• _Work to complete_
For this exercise, an exact copy is needed of only the lines from the one containing "Given: Toggle the" through the end of the data, with pictures left out.
── Records for this exercise
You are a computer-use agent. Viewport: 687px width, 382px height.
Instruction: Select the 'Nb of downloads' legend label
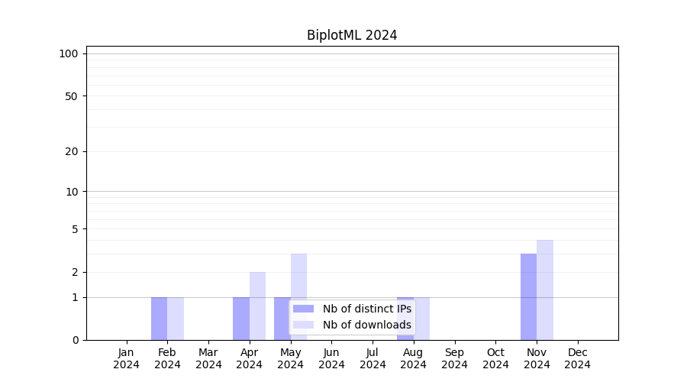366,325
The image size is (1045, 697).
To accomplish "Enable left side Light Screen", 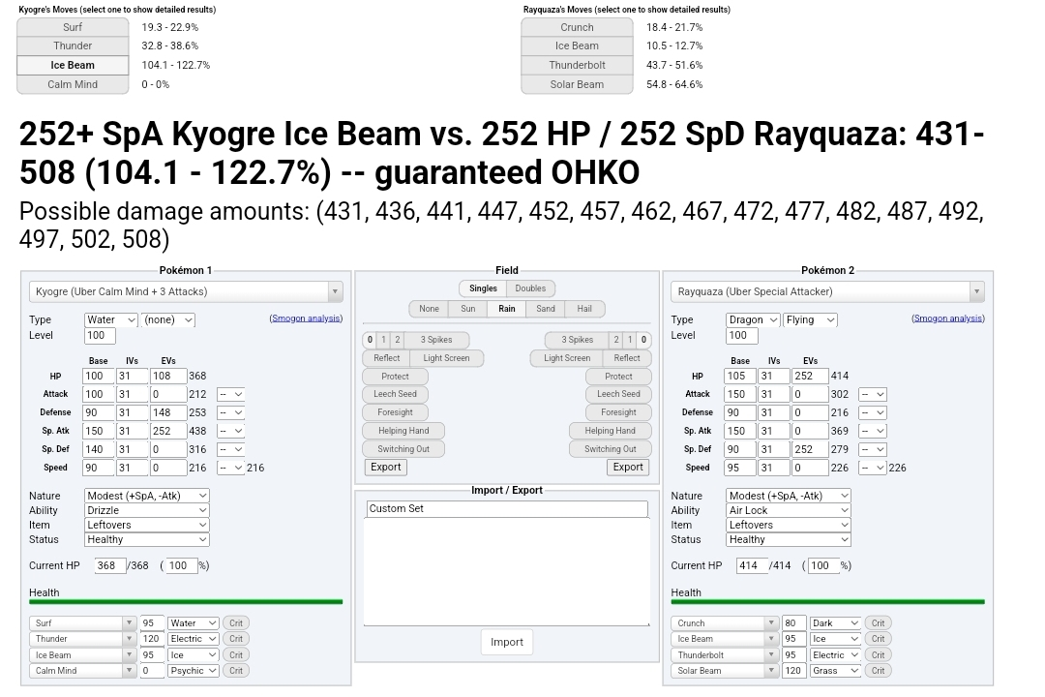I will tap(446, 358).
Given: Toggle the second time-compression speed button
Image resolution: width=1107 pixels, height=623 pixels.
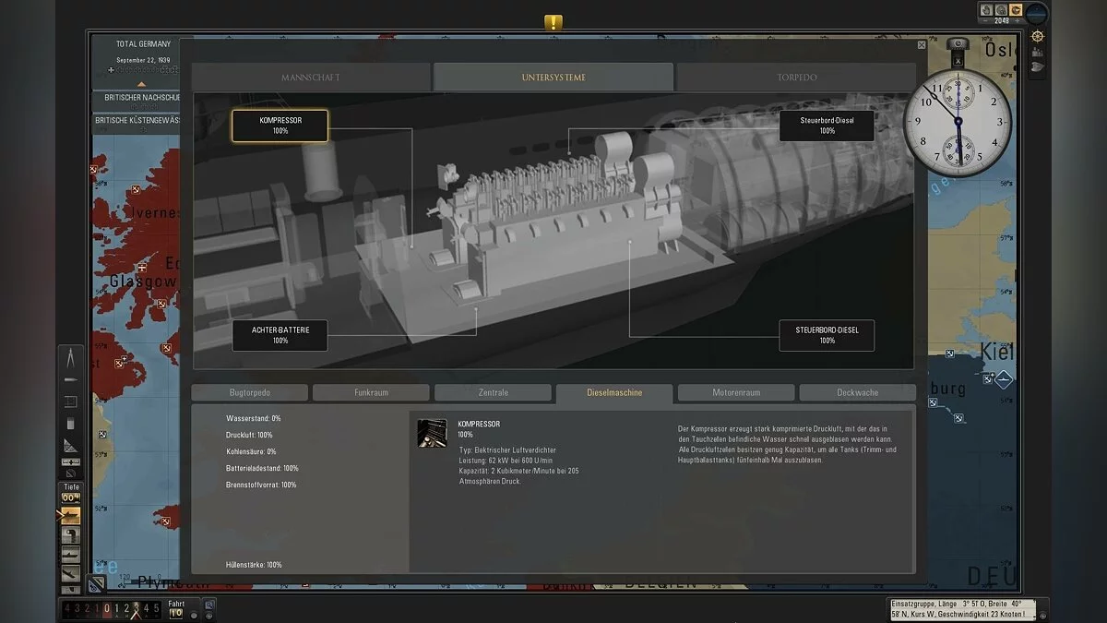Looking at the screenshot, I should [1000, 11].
────
• _Task solution_
Given: Toggle the second time-compression speed button
Image resolution: width=1107 pixels, height=623 pixels.
Looking at the screenshot, I should [1000, 11].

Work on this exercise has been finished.